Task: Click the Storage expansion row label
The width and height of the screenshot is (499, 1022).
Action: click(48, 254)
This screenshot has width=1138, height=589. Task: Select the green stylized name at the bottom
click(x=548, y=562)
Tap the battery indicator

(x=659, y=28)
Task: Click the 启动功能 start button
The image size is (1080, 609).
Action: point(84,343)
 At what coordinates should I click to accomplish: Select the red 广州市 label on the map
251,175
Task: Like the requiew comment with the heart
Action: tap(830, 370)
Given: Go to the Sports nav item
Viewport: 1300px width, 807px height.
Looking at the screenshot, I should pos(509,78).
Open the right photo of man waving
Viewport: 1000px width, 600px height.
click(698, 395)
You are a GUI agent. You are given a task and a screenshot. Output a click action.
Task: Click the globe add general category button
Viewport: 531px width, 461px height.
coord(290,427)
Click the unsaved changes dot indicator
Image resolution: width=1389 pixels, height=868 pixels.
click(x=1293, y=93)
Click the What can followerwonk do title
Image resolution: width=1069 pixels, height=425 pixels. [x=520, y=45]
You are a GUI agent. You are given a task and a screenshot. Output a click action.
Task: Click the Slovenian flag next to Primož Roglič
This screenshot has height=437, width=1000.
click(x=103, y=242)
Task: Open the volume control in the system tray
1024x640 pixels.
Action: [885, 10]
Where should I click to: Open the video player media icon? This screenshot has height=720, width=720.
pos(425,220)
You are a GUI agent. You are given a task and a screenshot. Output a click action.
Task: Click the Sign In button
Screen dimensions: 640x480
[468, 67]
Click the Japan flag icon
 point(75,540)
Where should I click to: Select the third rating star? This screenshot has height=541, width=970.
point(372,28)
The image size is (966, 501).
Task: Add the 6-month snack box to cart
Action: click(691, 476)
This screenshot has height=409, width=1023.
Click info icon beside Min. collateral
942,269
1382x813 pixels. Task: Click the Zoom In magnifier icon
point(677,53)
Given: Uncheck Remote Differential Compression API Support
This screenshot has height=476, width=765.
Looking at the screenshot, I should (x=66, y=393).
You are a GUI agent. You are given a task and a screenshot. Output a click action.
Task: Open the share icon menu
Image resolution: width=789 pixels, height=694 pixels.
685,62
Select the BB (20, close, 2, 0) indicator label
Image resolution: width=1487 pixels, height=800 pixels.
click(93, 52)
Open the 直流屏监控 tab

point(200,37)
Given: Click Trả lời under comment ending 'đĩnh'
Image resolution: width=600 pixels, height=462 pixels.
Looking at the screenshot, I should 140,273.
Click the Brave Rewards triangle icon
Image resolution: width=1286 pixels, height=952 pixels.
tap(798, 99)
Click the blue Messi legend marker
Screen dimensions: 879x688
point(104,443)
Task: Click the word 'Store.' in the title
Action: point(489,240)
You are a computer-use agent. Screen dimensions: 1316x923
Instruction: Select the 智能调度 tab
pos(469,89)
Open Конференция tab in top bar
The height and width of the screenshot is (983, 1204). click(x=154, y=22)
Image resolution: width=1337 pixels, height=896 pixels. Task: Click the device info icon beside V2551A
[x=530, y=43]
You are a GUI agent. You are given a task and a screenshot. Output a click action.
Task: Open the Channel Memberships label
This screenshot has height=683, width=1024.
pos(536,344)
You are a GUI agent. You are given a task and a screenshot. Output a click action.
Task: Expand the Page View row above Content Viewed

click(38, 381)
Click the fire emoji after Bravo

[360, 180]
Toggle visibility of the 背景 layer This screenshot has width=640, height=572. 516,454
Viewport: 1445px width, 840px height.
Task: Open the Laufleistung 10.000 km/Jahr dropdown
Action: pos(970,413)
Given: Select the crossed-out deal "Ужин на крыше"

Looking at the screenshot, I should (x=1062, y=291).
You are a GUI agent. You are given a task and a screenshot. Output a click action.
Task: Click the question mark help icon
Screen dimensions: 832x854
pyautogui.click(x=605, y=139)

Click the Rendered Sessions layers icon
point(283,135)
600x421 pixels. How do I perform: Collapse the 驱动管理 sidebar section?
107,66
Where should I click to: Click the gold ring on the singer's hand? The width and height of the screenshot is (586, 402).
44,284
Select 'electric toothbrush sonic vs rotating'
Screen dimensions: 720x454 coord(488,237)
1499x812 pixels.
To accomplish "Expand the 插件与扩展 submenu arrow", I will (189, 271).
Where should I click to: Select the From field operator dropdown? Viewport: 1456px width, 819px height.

------------------------------

## WHAT THE EXERCISE ASKS
Show every line of the items above that contains the word "dropdown", matching case exactly.

## EXPECTED ANSWER
Task: Open the Laufleistung 10.000 km/Jahr dropdown
Where should I click to: Select the From field operator dropdown? Viewport: 1456px width, 819px height.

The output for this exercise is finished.